WHAT YOU HAVE TO DO - Please reproduce exactly the lines from the start of the records through the one containing "Task: Select the sync_wlh file name", and nothing more.

-------- EXTRACTED DATA

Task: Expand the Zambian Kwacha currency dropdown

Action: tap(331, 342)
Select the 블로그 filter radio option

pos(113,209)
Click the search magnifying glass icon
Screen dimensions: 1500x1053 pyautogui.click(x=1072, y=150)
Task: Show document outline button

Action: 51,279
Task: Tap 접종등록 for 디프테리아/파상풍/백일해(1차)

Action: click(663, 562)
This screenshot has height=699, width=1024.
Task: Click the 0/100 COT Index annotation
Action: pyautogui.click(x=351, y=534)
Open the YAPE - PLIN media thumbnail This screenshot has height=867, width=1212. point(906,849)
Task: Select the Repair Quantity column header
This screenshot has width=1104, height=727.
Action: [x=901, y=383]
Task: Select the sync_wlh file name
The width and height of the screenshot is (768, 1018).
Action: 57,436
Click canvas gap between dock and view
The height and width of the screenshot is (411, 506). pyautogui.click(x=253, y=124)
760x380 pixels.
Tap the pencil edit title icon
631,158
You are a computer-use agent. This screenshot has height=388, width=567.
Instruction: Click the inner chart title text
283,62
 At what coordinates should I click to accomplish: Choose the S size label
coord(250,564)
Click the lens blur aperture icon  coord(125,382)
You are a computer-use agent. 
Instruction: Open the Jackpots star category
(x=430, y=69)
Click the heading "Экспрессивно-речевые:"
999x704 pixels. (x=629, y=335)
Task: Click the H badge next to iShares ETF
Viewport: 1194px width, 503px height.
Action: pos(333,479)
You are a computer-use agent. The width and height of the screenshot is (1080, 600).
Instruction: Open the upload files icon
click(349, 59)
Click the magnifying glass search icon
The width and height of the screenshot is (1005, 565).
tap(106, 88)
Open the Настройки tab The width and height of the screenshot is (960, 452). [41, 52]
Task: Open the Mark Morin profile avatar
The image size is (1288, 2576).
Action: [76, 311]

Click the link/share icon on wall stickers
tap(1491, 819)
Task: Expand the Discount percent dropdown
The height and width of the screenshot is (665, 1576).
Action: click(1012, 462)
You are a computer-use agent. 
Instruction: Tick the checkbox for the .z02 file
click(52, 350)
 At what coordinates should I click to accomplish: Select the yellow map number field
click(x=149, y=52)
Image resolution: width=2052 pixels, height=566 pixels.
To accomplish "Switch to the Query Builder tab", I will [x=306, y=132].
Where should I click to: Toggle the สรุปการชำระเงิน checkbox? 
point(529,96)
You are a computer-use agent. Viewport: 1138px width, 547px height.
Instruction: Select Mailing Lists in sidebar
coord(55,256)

----------------

RESPONSE AREA -
Task: Expand the Zambian Kwacha currency dropdown

Action: tap(331, 342)
Select the 블로그 filter radio option

pos(113,209)
Click the search magnifying glass icon
Screen dimensions: 1500x1053 pyautogui.click(x=1072, y=150)
Task: Show document outline button

Action: 51,279
Task: Tap 접종등록 for 디프테리아/파상풍/백일해(1차)

Action: click(663, 562)
This screenshot has height=699, width=1024.
Task: Click the 0/100 COT Index annotation
Action: pyautogui.click(x=351, y=534)
Open the YAPE - PLIN media thumbnail This screenshot has height=867, width=1212. point(906,849)
Task: Select the Repair Quantity column header
This screenshot has width=1104, height=727.
Action: [x=901, y=383]
Task: Select the sync_wlh file name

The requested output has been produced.